This solution demonstrates how to design and implement a Generative AI solution that incorporates Azure Cosmos DB with Azure OpenAI Service along with other key Azure services, to build an AI assistant user interface. The core Large Language Model (LLM) interaction pattern is Retrieval Augmented Generation (RAG) and the LLM orchestrator used to implement the pattern is Semantic Kernel.
The scenario for this solution is for a consumer retail "Intelligent Agent" for a retail bike shop that sells bicycles, biking accessories, components and clothing. The dataset in this solution is the Cosmic Works sample for Azure Cosmos DB, which is adapted from the Adventure Works 2017 dataset.
This solution demonstrates many concepts developers will encounter when building Generative AI applications including:
- Generating and storing vectors in real-time on transactional data.
- Performing vector searches on data in a database.
- Generating completions from a large language model.
- Managing conversational context and chat history.
- Token management for large language models.
- Managing data models for defining what data gets vectorized for search.
- How to use Semantic Kernel SDK connectors and plug-ins.
RAG is an acronym for Retrieval Augmented Generation, a term that essentially means retrieving additional data to provide as a context to a large language model so it can generate a response (completion) based not just on a user's question (prompt) but also on that context. The data can be any kind of text. However, there is a limit to how much text can be sent due to the limit of tokens for each model that can be consumed in a single request/response from OpenAI and other large language models. This solution will highlight this challenge and provide an example of how to address it.
The RAG pattern relies on vectorized data that is stored in a vector index. To learn more about the RAG pattern, see RAG Overview.
The application frontend acts as an Intelligent Agent. The left-hand navigation contains individual chat sessions. Users type questions, the service queries vectorized data, then sends the question and query results toAzure OpenAI Service to generate a completion which is then displayed to the user. When the user types a second question, the chat session is summarized using a different Azure OpenAI completion and renamed to match the topic for that chat session. The chat session on the left side displays all of the tokens consumed for that session. Each message in the chat also includes a token count consumed in generating it - the user tokens
are the tokens used in the call to Azure OpenAI Service and the assistant tokens
are the ones used to generate the completion.

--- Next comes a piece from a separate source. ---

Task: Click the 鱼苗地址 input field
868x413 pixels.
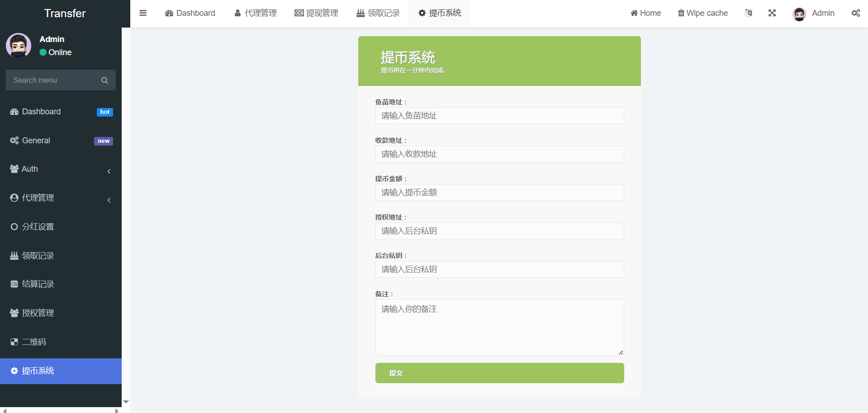Action: click(499, 116)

The solution architecture is represented by this diagram:
To deploy the solution follow the Deployment steps below. Once deployed, follow these links to get familiar with and explore the solution.
This solution deploys to either Azure Kubernetes Service (AKS) or Azure Container Apps (ACA). The deployment scripts are located in the infra/aks
and infra/aca
folders. They are designed to be run from these dedicated folders, so you need to make sure your current working directory is properly set. To deploy the solution, run the following commands from the root of the repository:
cd ./infra/aks
azd up
After running azd up
on the AKS deployment and the deployment finishes, you will see the output of the script which will include the URL of the web application. You can click on this URL to open the web application in your browser. The URL is beneath the "Done: Deploying service web" message, and is the second endpoint (the Ingress endpoint of type LoadBalancer
).
If you closed the window and need to find the external IP address of the service, you can open the Azure portal, navigate to the resource group you deployed the solution to, and open the AKS service. In the AKS service, navigate to the Services and Ingress
blade, and you will see the external IP address of the LoadBalancer service, named nginx
:
cd ./infra/aca
azd up
After running azd up
on the ACA deployment and the deployment finishes, you can locate the URL of the web application by navigating to the deployed resource group in the Azure portal. Click on the link to the new resource group in the output of the script to open the Azure portal.

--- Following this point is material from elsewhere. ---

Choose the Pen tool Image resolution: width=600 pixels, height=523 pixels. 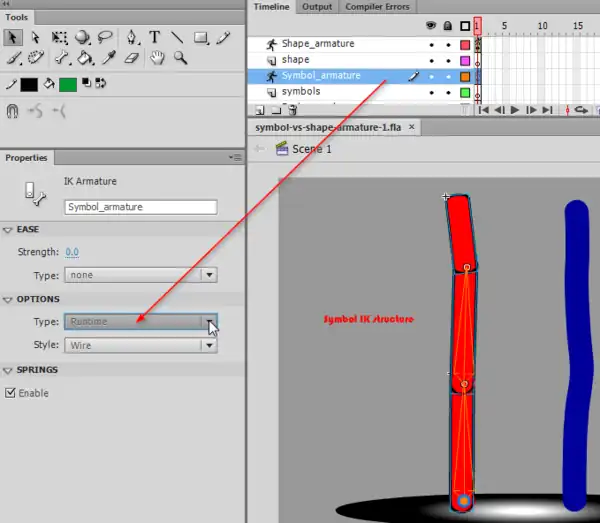132,37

In the resource group, you will see the ca-search-xxxx
Azure Container Apps service.
Select the service to open it, then select the Application Url
to open the web application in your browser.
Note
There are many options for deployment, including using an existing Azure OpenAI account and models. For deployment options and prerequisistes, please see How to Deploy page.
Before moving to the next section, be sure to validate the deployment is successful. More information can be found in the How to Deploy page.

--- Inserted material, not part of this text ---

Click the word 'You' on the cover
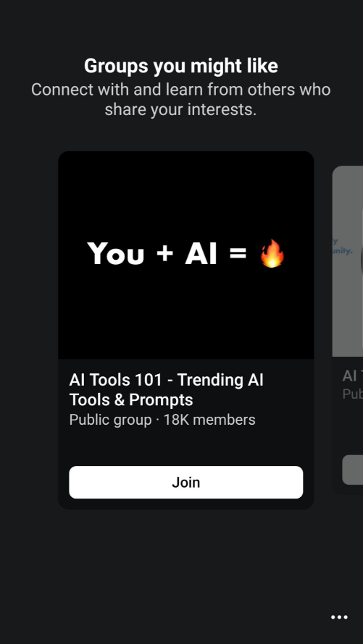The width and height of the screenshot is (363, 644). point(115,253)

From a command prompt, navigate to the aks
or aca
folder, depending on which deployment type you used, and run the following command to delete the resources created by the deployment script:
cd ./infra/aks
azd down --purge
cd ./infra/aca
azd down --purge
Note
The --purge
flag purges the resources that provide soft-delete functionality in Azure, including Azure KeyVault and Azure OpenAI. This flag is required to remove all resources.